If a US president meets with a “soulless murderer”, it can only be about the Biden-Putin summit. That’s how tough Joe Biden (78) described his Russian counterpart Vladimir Putin (68) in a TV interview from March.
Just three months later, they both want to sit down together anyway. In genf. The summit of the two heads of state is already on June 16 – exactly two years and eleven months after the US-Russia summit of Biden’s predecessor Donald Trump (74) in the Finnish capital Helsinki. The White House announced on Tuesday that it wanted to restore “strategic stability and predictability” and talk about the “most important problems”.

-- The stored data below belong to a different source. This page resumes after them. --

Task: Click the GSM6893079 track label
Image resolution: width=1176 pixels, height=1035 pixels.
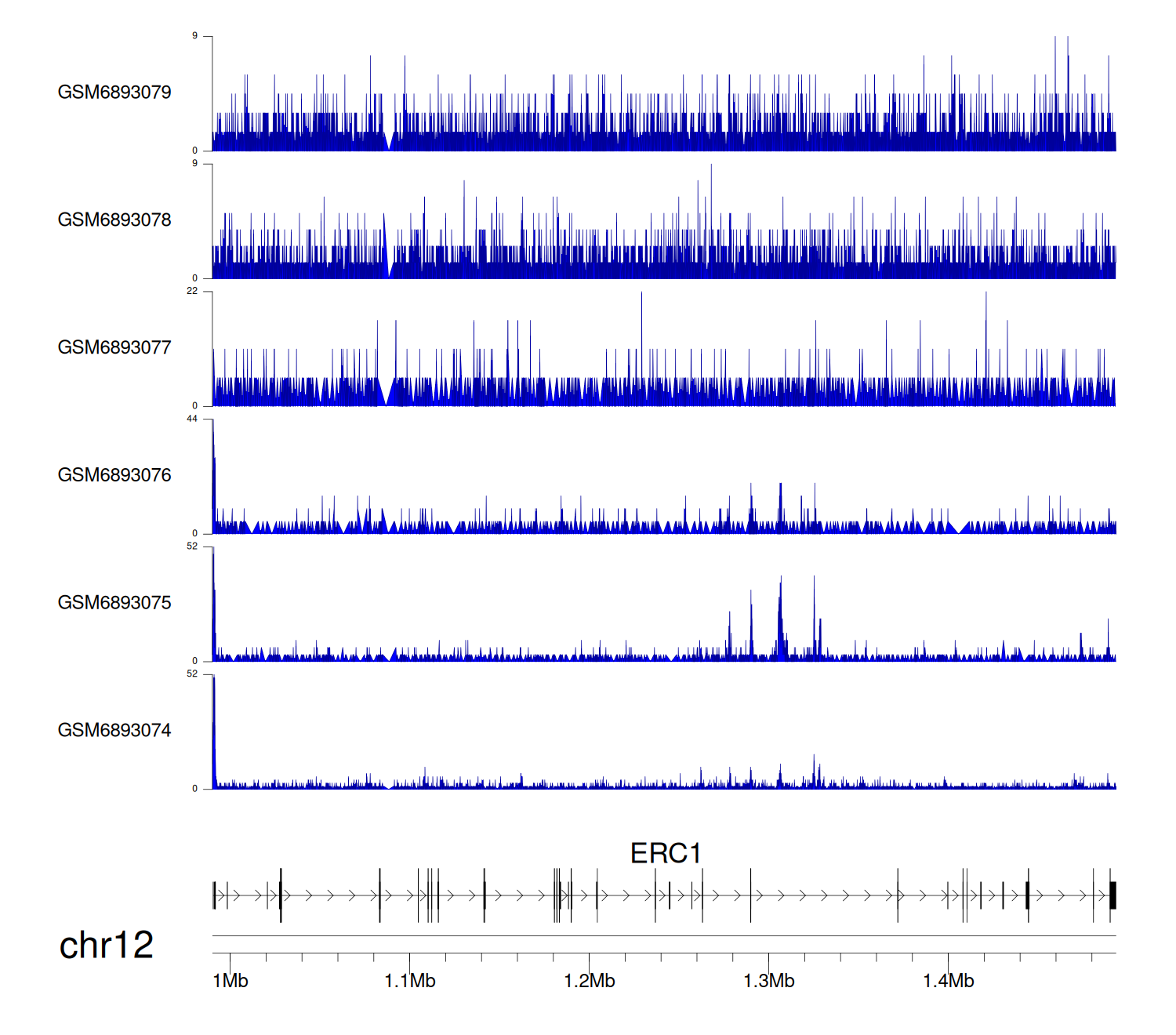Action: pos(114,93)
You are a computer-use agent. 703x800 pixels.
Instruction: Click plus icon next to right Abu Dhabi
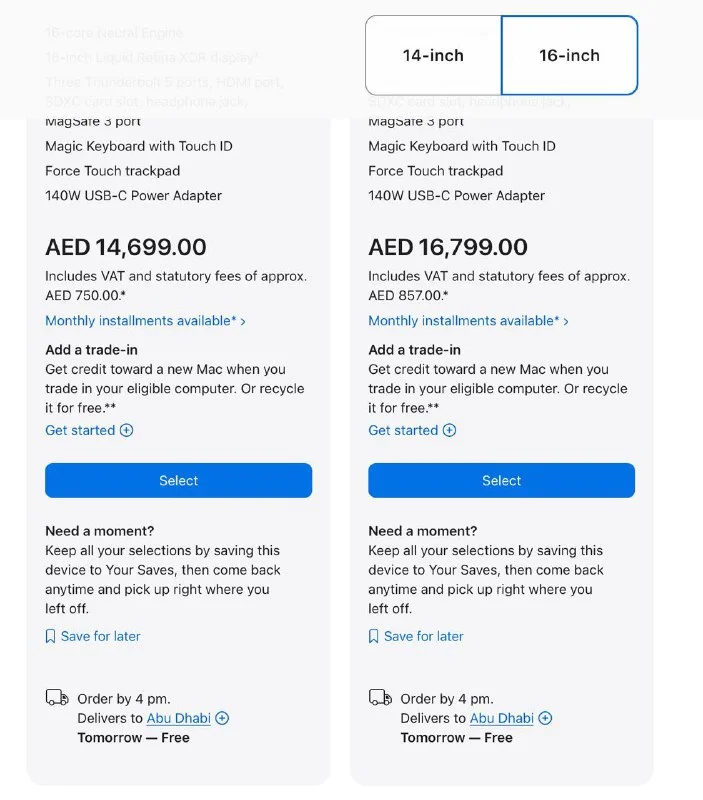click(546, 718)
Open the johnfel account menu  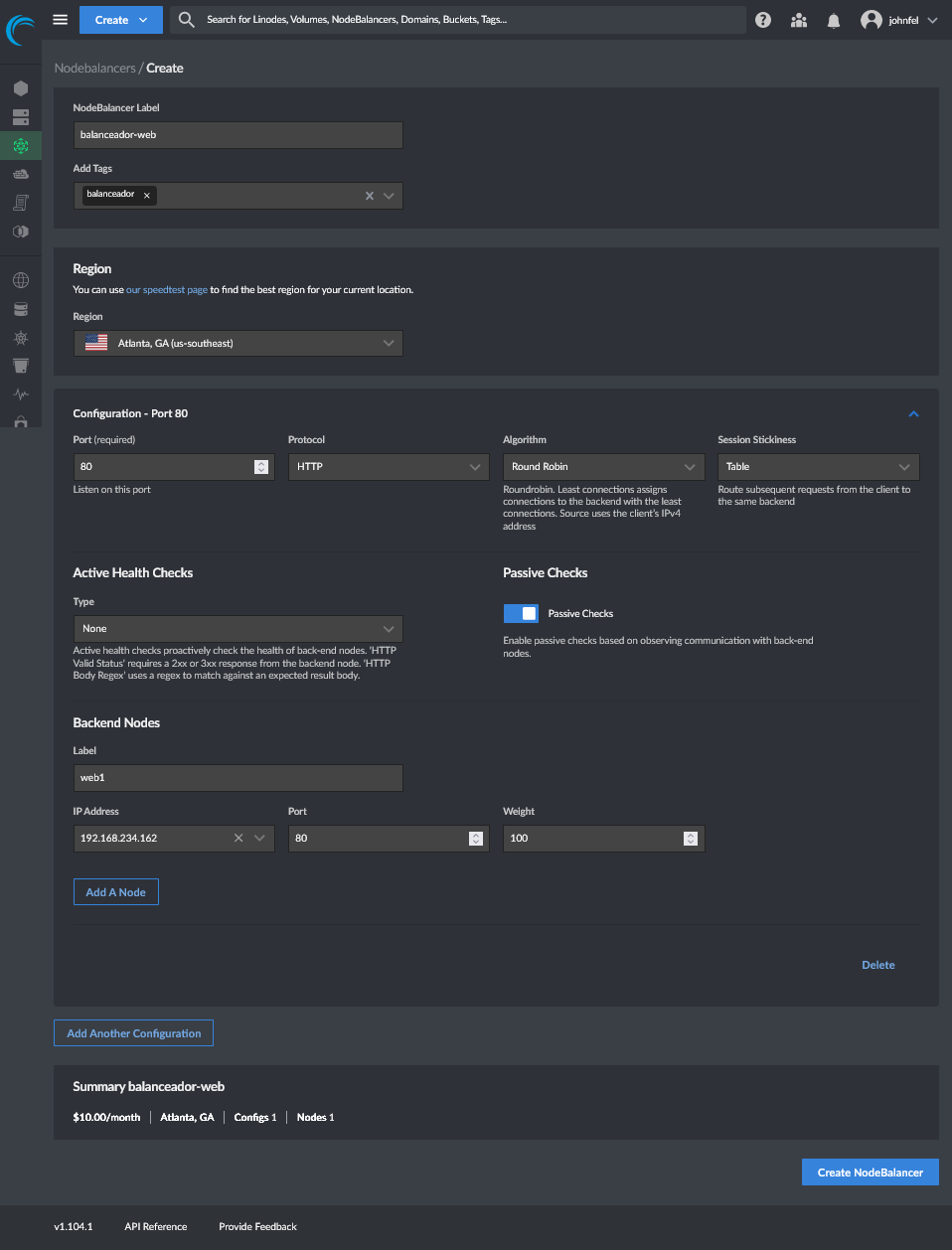coord(897,20)
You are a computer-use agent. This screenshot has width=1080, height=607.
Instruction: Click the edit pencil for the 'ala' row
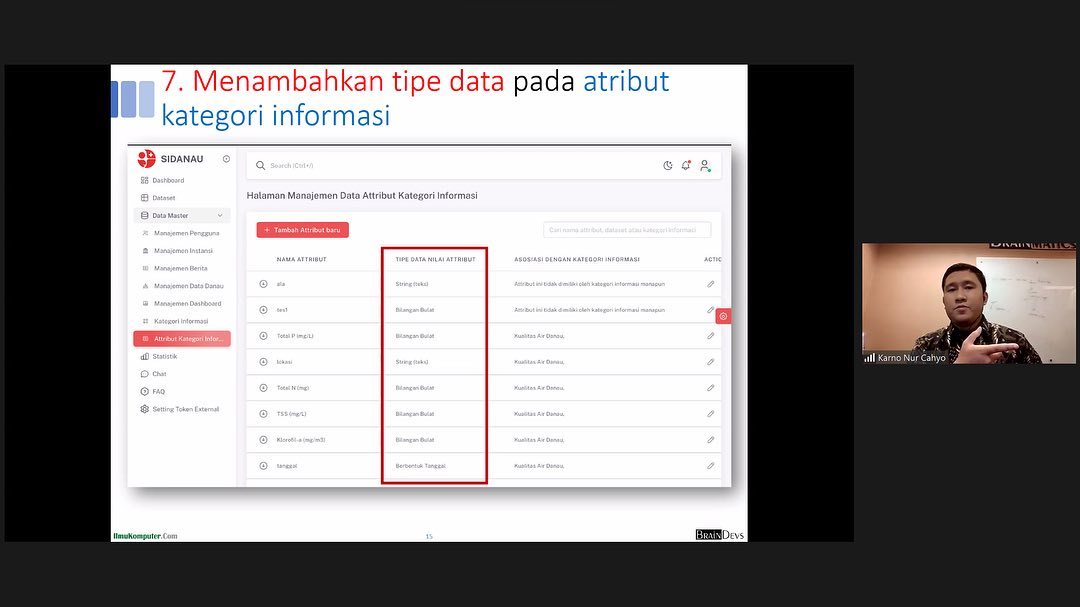point(711,284)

Three topics are already on the agenda:
1. Disarmament
Shortly after Biden took office, the USA and Russia extended the nuclear disarmament treaty “New Start” for five years – together they own around 90 percent of the world’s total. However, a lot has changed since the negotiations in 2010; the contract does not cover new weapon technologies and space infrastructure for military purposes, for example. In addition, both heads of state are worried about the nuclear armament of other countries.
2. Ukraine conflict
Russia expert Tatiana Stanowaja from the Carnegie Moscow Center think tank observes that Moscow’s rhetoric towards Ukraine has softened – presumably because of the summit meeting with Biden.

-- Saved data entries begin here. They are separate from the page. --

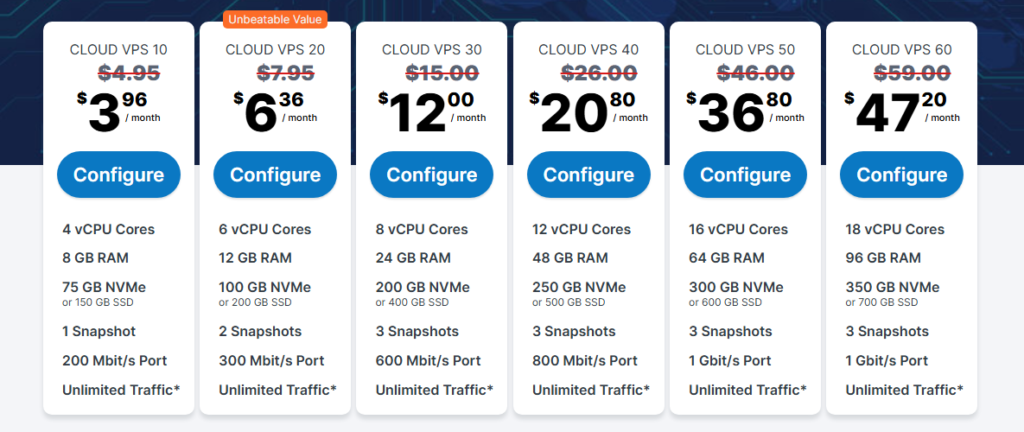Click the CLOUD VPS 60 plan title
The width and height of the screenshot is (1024, 432).
tap(901, 48)
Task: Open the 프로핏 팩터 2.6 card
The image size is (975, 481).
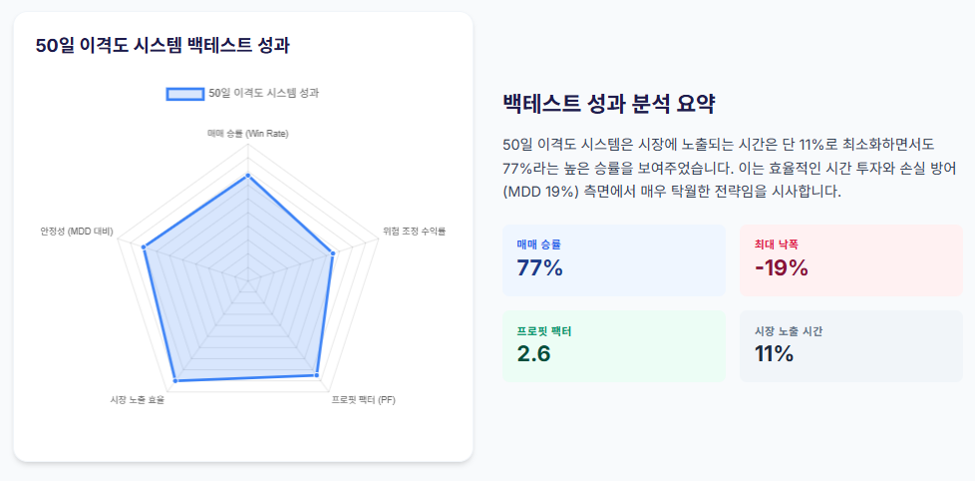Action: coord(614,346)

“Putin now has something to lose, which makes him more cautious in his direct foreign policy,” said Stanovaya to Blick. “Moscow wants to restore access to two Russian diplomatic institutions in the US.”
In April, the Biden government expelled ten Russian diplomats and imposed sanctions on several dozen people and companies for the Kremlin’s interference in the 2020 US elections and hacker attacks on federal authorities.
3. Belarus crisis
Biden described the hijacking and arrest of the journalist Roman Protasewitsch (26) in Minsk as “a direct affront to international norms”. Because of the incident, Moscow-backed Belarus dictator Lukashenko is now the topic of the summit.
Political veteran Biden believes in dialogue – no matter how hardened the fronts are. A meeting with Israeli Prime Minister Benjamin Netanyahu (71) in 2010 also testifies to this: Israel duped the USA on the day of Biden’s arrival with new settlement plans in East Jerusalem. Nevertheless, Biden (then Vice President Obama) refused to fly back straight away.
In Geneva, not only a US president and a Russian president meet, but also old friends. Even if the Kremlin is officially dampening expectations: with arms control, international security and the fight against terrorism, the two heads of state have a large number of common interests. Moscow also likes the fact that Biden has not imposed any sanctions to prevent the almost completed German-Russian pipeline Nord Stream 2.
He has already made it clear in his TV interview that Biden will still speak plainly.
Keystone
A conflict is best resolved on a neutral ground. Mikhail Gorbachev (90) – then General Secretary of the Communist Party, later President of the Soviet Union – and US President Ronald Reagan (1911–2004) knew that in 1985: They also met in Geneva at the time to discuss nuclear disarmament and relations between to speak to the two countries. It was a turning point in the Cold War between the two superpowers, which Reagan had looked forward to as a “peace mission” and Gorbachev “without expectations”. In a joint final declaration, the two heads of state agreed on a compromise. And the central sentence that “a nuclear war cannot be won and must never be fought” – the “balance of horror” that US President John F. Kennedy (1917–1963) spoke of in his inaugural address.